▸ **Task objective**: In the compiler design notes below, retype the part that opens with the words "Context-Free Grammars" and closes with "the start symbol.".
[start Source]
The principles and techniques for compiler design are applicable to so many other domains that they are likely to be reused many times in the career of a computer scientist. The study of compiler writing touches upon programming languages, machine architecture, language theory, algorithms, and software engineering.

The General Structure of a Compiler

Context-Free Grammars

A context-free grammar $G$ is defined by the 4-tuple

$$
G = (V, \Sigma, R, S)
$$

where

$V$ is a set of nonterminals, sometimes called "syntactic variables." Each nonterminal represents a set of strings of terminals, in a manner we shall describe.
$\Sigma$ is a set of terminal symbols, sometimes referred to as "tokens." The terminals are the elementary symbols of the language defined by the grammar.
$R$ is a set of productions, where each production consists of a nonterminal, called the head or left side of the production, an arrow, and a sequence of terminals and/or nonterminals, called the body or right side of the production. In fact, $R$ is a finite relation from $V$ to $(V \cup \Sigma)^*$.
$S$ is designation of one of the nonterminals as the start symbol.

All the terminal strings that can be derived from the start symbol form the language defined by the grammar.

Important Concepts in Lexical Analysis

A token is a pair consisting of a token name and an optional attribute value. The token name is an abstract symbol representing a kind of lexical unit, e.g., a particular keyword, or a sequence of input characters denoting an identifier. The token names are the input symbols that the parser processes. In what follows, we shall generally write the name of a token in boldface. We will often refer to a token by its token name.

A pattern is a description of the form that the lexemes of a token may take. In the case of a keyword as a token, the pattern is just the sequence of characters that form the keyword. For identifiers and some other tokens, the pattern is a more complex structure that is matched by many strings.

A lexeme is a sequence of characters in the source program that matches the pattern for a token and is identified by the lexical analyzer as an instance of that token.

An alphabet is any finite set of symbols.

A string over an alphabet is a finite sequence of symbols drawn from that alphabet.

A language is any countable set of strings over some fixed alphabet.

A regular set is a language that can be defined by a regular expression.

Regular Expressions

Regular expressions are defined by the following rules:

$\epsilon$ is a regular expression, and $L(\epsilon)=\{\epsilon\}$.
If $a \in \Sigma$, then $a$ is a regular expression, and $L(a) = \{a\}$.
[end Source]
[start Listed entries]
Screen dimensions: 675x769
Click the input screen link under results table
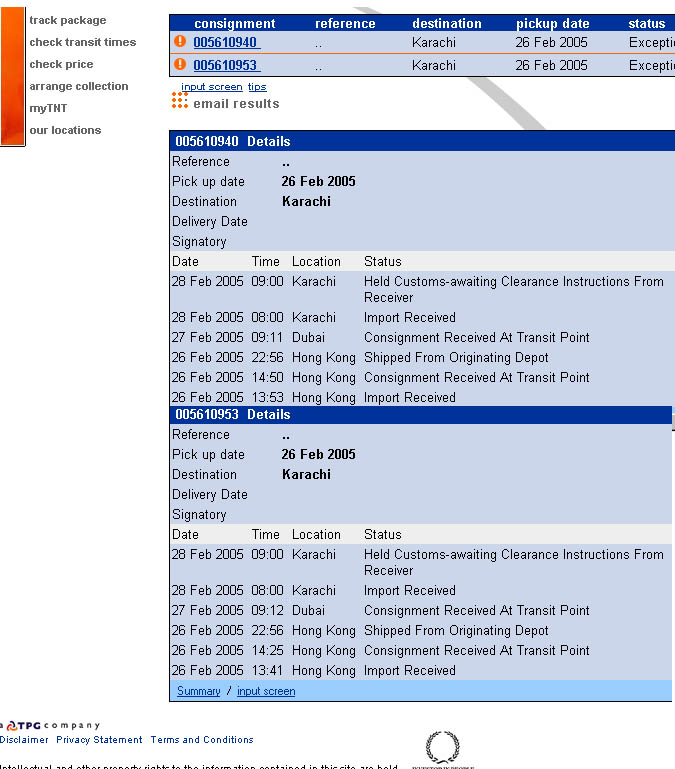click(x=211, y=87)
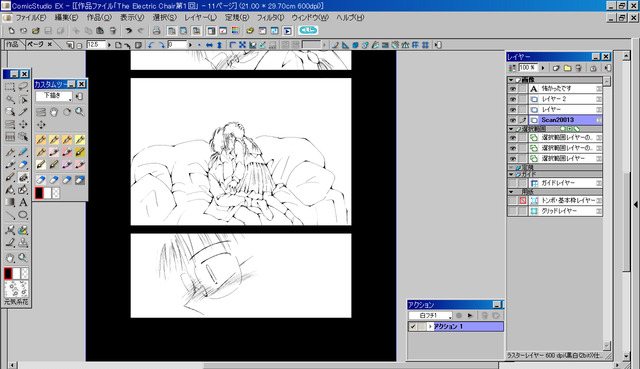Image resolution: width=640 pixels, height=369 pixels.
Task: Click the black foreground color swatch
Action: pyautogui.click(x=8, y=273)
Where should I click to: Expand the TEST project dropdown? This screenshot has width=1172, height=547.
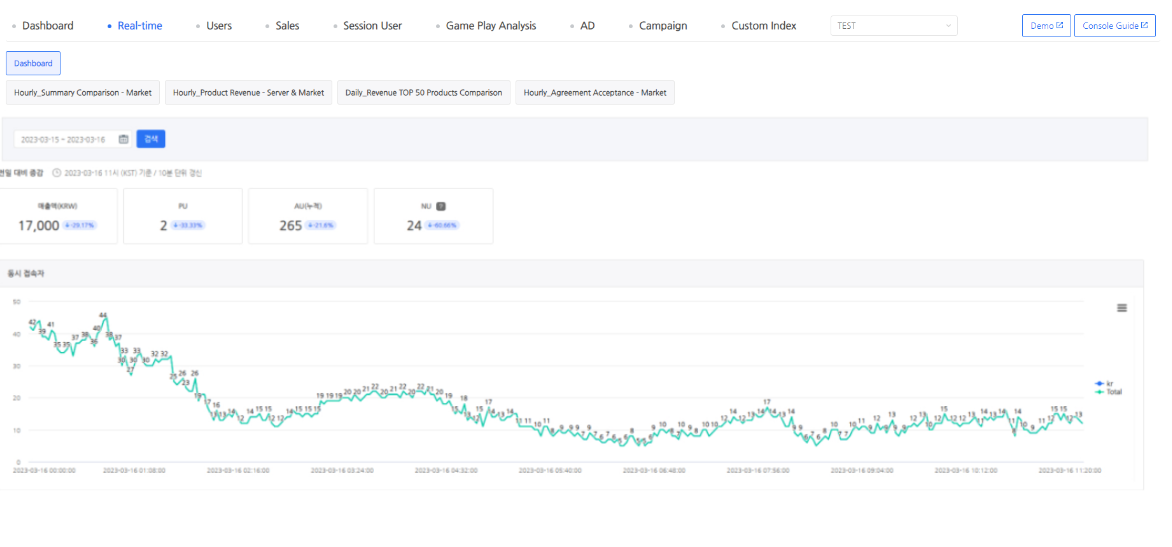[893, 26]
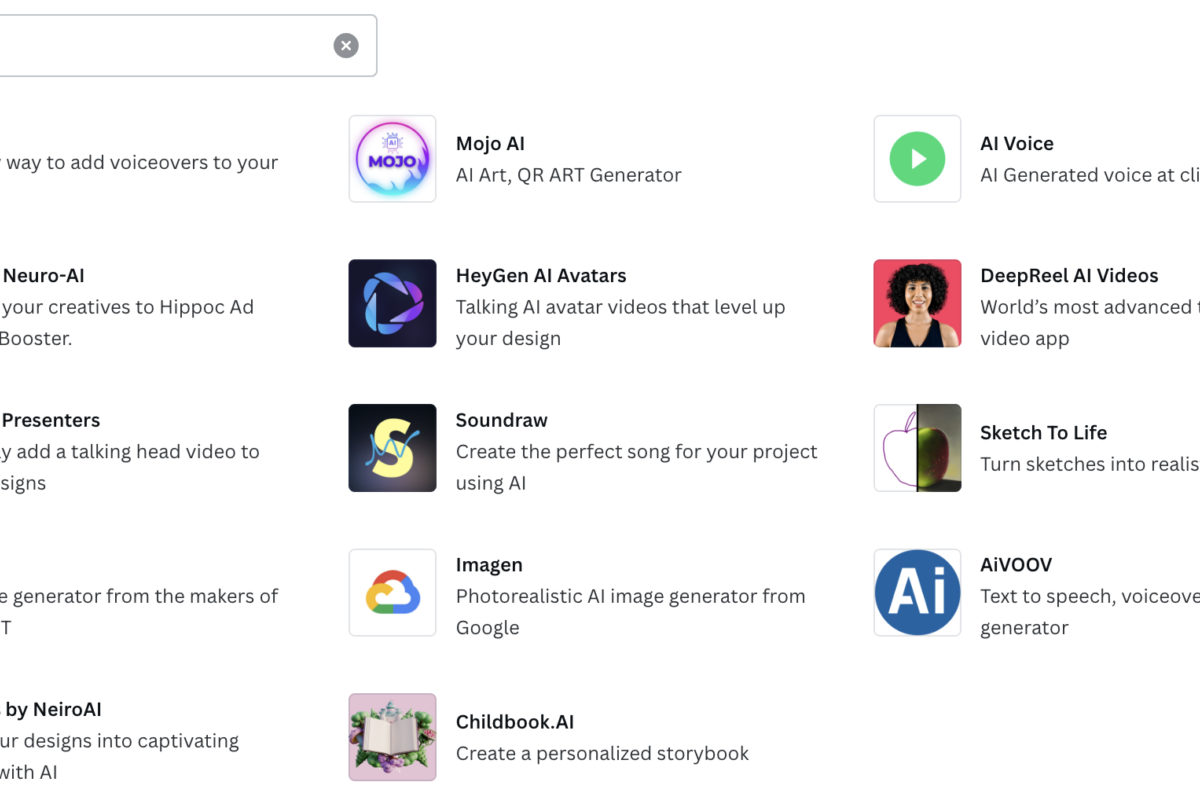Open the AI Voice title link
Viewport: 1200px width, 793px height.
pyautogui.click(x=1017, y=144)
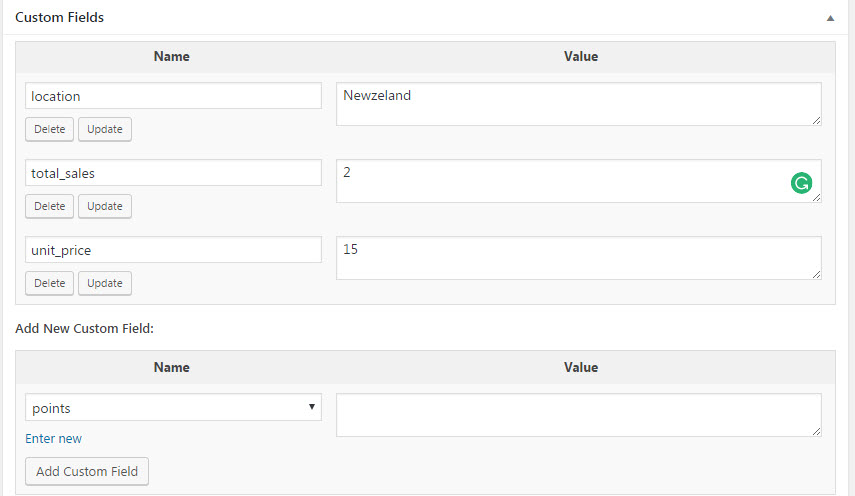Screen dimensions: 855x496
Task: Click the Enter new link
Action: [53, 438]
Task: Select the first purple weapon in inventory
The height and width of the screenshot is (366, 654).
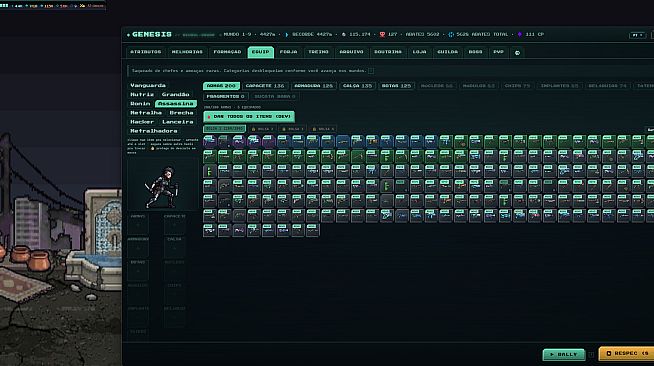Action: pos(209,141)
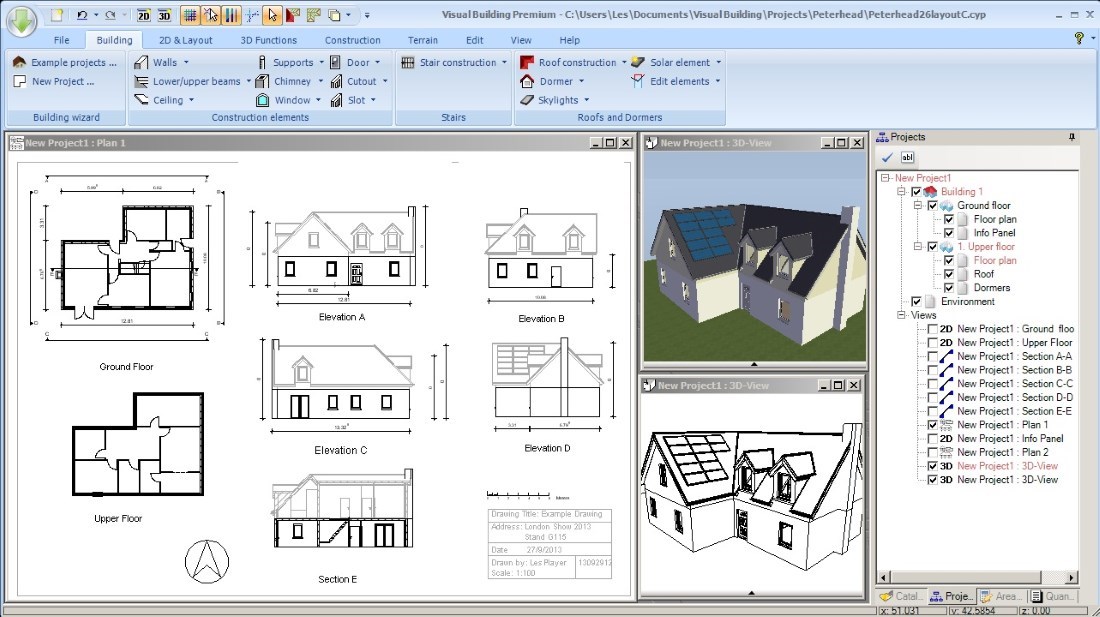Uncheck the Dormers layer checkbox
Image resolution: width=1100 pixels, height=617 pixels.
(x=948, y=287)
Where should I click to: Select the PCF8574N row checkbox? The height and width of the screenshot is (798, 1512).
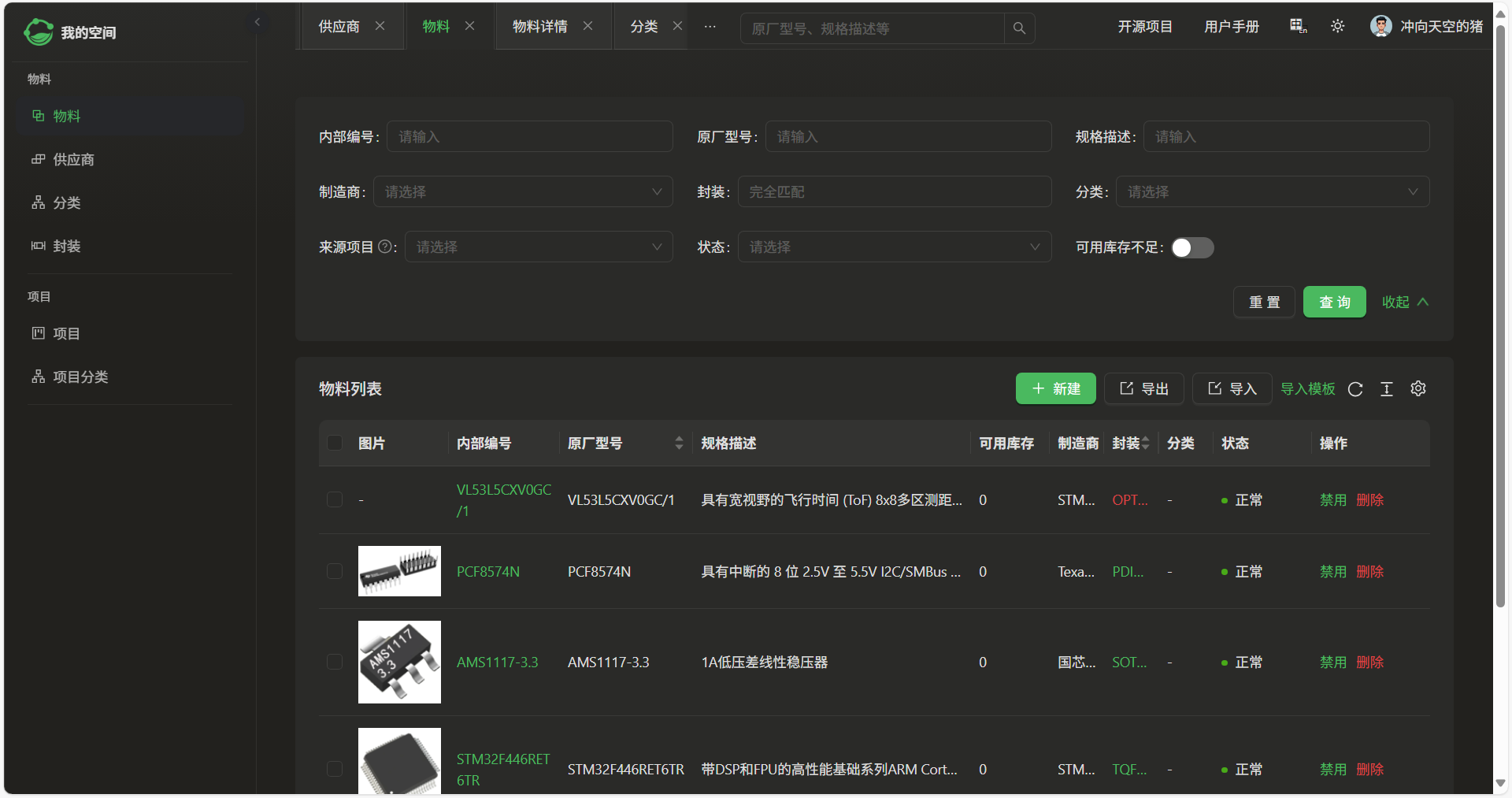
[end Listed entries]
▸ **The solution**:
Context-Free Grammars

A context-free grammar $G$ is defined by the 4-tuple

$$
G = (V, \Sigma, R, S)
$$

where

$V$ is a set of nonterminals, sometimes called "syntactic variables." Each nonterminal represents a set of strings of terminals, in a manner we shall describe.
$\Sigma$ is a set of terminal symbols, sometimes referred to as "tokens." The terminals are the elementary symbols of the language defined by the grammar.
$R$ is a set of productions, where each production consists of a nonterminal, called the head or left side of the production, an arrow, and a sequence of terminals and/or nonterminals, called the body or right side of the production. In fact, $R$ is a finite relation from $V$ to $(V \cup \Sigma)^*$.
$S$ is designation of one of the nonterminals as the start symbol.